Recentemente si è verificato un fatto che fa pensare. Ad Emmen i giovani Udc hanno dovuto annullare un dibattito sui musulmani in Svizzera a causa di un’azione di disturbo organizzata dalla AJIS, una delle numerose associazioni islamiche presenti sul territorio nazionale.
A quanto risulta, gli islamisti protestavano per le presunte limitazioni dei diritti dei musulmani, in relazione anche al fatto che a Lucerna i giovani islamici non avrebbero trovato una sala per una loro riunione. E’ quanto meno bizzarro che da un lato ci si lamenti di non godere di sufficiente libertà d’espressione, e dall’altro la si voglia togliere agli altri.
Al di là dei retroscena, quando accaduto è un segnale preoccupante. Non si può accettare che ad una sezione del principale partito politico a livello nazionale (e quindi di indubbia rappresentatività) venga impedito di tenere un dibattito sull’Islam a seguito di un’azione di disturbo organizzata proprio da un’associazione islamica.
Coinvolto nell’operazione è uno svizzero convertito all’Islam, tale Nicolas Blancho, noto per aver dichiarato in TV che è lecito picchiare le donne. Che la televisione pubblica possa considerare un simile soggetto come interlocutore invece di proporre una camicia di forza, sarebbe di per sé già motivo sufficiente per smettere di pagare il canone.
Tornando al nocciolo del problema. Prima di tutto bisognerebbe capire in che modo i diritti dei musulmani verrebbero “limitati”. Se ci si riferisce al fatto che in Svizzera i musulmani non possono fare tutto quello che è loro consentito negli Stati in cui sono al potere, è sacrosanto che sia così. Nel nostro paese vigono le nostre regole, su questo non si può cedere di un millimetro: e chi non è contento (anche se svizzero, vedi Nicolas Blancho) non è di certo obbligato a restare. Invece quindi di impedire dibattiti sulla presenza islamica in Svizzera, o meglio sulla presenza di estremisti islamici in Svizzera, quei musulmani che ritengono di non godere di sufficienti diritti nel nostro paese, dovrebbero chiedersi perché ci rimangono, quando sono liberissimi di trasferirsi in qualsiasi altro posto dove reputino di poter meglio realizzare le proprie aspirazioni. Se poi i Paesi “idonei” hanno altri svantaggi, ad esempio in materia di sicurezza, di tenore di vita o di prestazioni sociali meno facilmente accessibili delle nostre a chi arriva “da lontano”: beh, non si può sempre avere tutto.

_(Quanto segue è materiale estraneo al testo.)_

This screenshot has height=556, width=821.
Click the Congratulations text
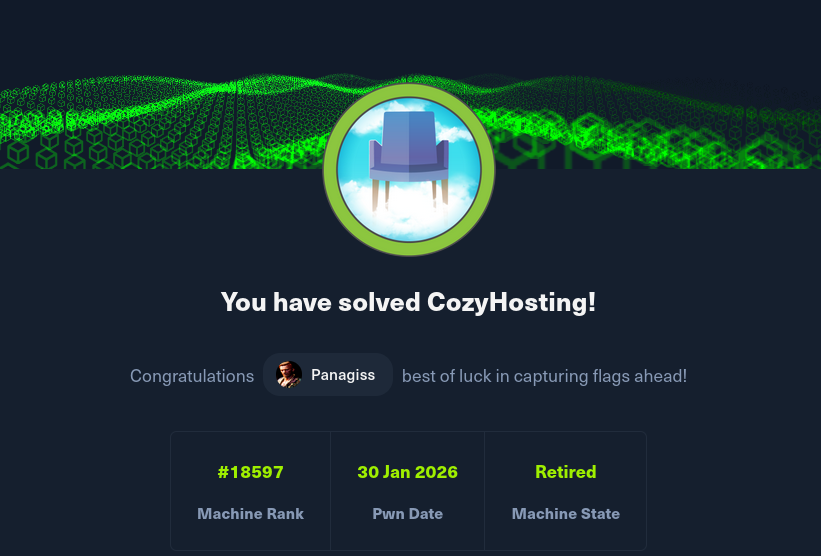(192, 376)
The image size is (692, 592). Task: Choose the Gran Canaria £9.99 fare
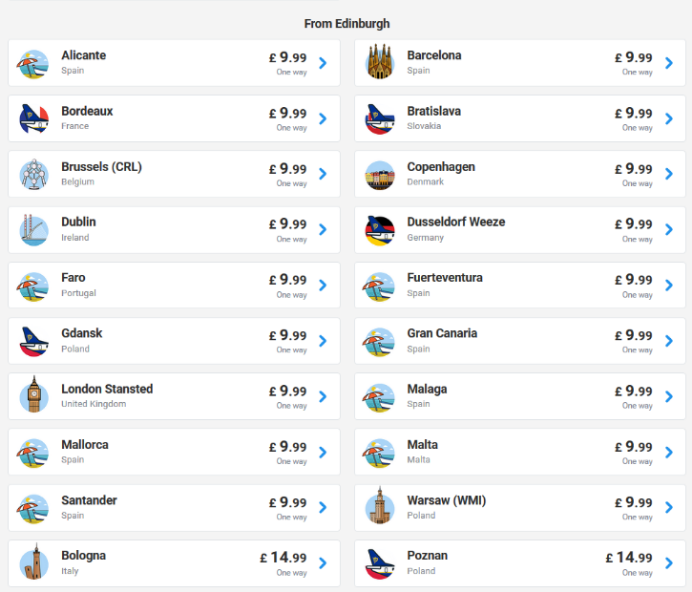tap(633, 335)
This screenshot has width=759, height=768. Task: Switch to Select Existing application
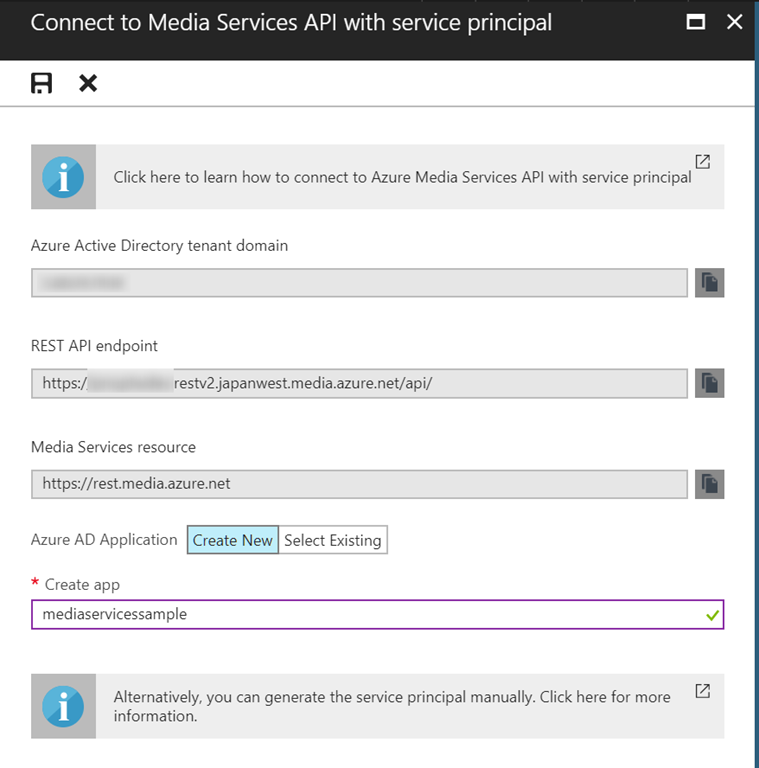click(333, 540)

Sarebbe poi interessante effettuare un paragone approfondito tra i diritti di cui godono i musulmani in Svizzera e quelli di cui invece dispongono i cristiani nei paesi islamici. Perché c’è come la vaga impressione che non si possa parlare di reciprocità.
Ma quanto accaduto ad Emmen è inaccettabile, oltre che di per se stesso, anche per i meccanismi che rischia di generare: ossia, forme di censura preventiva, per paura di disordini, a dibattiti su temi caldi – e che lo diventeranno sempre di più – quali appunto la presenza islamica in Svizzera.
Ricordiamo che, ai tempi delle vignette danesi su Maometto, la RSI arrivò al punto di censurare preventivamente parti di uno spettacolo del Cabaret della Svizzera italiana (che non può propriamente essere definita come una gang di pericolosi sovversivi) per tema che le battute potessero “offendere” qualcuno. Sono invece i bavagli alla libertà d’espressione, apposti per paura e per smania di politicamente corretto, ad offendere il nostro Stato di diritto.
Il fatto che poi, anche alle nostre latitudini, ci sia chi seriamente parla di recepire nel diritto svizzero forme di sharia, è uno scandalo che, c’è da sperare, non supererà mai lo stadio dell’idea balzana. In altre nazioni le cose sono andate diversamente, e adesso se ne pentono.